That oven/range sounds great, msmofet, but I don't need one that fancy. A simple electric oven/range with no frills will work for everything I make.


----------



## letscook (Dec 6, 2011)

mmmm  need to make this -  
be a bad girl and add parm cheese and a lil heavy cream and some mushrooms even yummier


----------



## msmofet (Dec 6, 2011)

letscook said:


> mmmm need to make this -
> be a bad girl and add parm cheese and a lil heavy cream and some mushrooms even yummier


 Thank you


----------



## LPBeier (Dec 6, 2011)

Simply Divine, Ms M!

(With no apologies to Bette Midler!)


----------



## msmofet (Dec 6, 2011)

LPBeier said:


> Simply Divine, Ms M!
> 
> (With no apologies to Bette Midler!)


 Thank you laurie. XOXOXOXOX Hows your tummy today?


----------



## LPBeier (Dec 6, 2011)

msmofet said:


> Thank you laurie. XOXOXOXOX Hows your tummy today?

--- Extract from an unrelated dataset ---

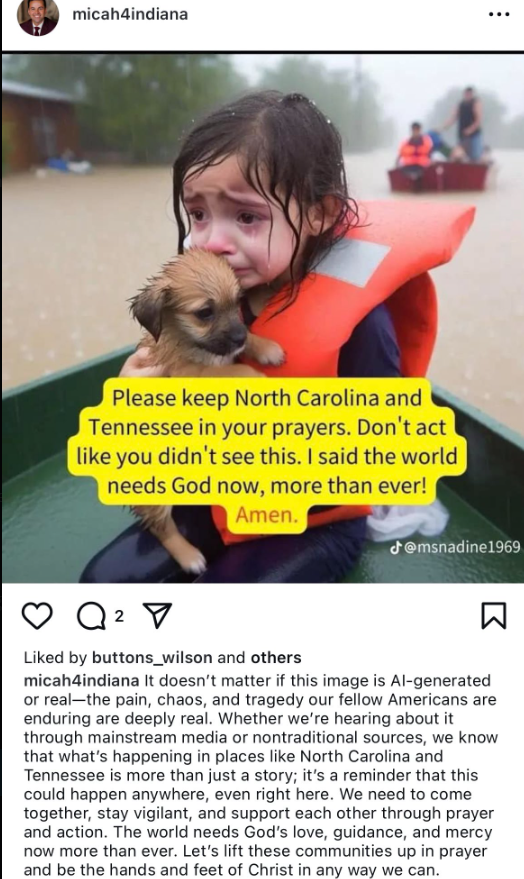Tap the micah4indiana username in the header
The height and width of the screenshot is (879, 524).
[x=130, y=14]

I managed to get down the rice noodles and spring roll DH left me for breakfast, and a mini bagel and yogurt for lunch.  It was bad before that, but the doctor gave me something to take before my meals which seems to help a little. Things still don't taste the way they should though, but they stay down which is most important.

Thanks so much for asking.  I can't wait until I feel well enough to try some of your recipes!


----------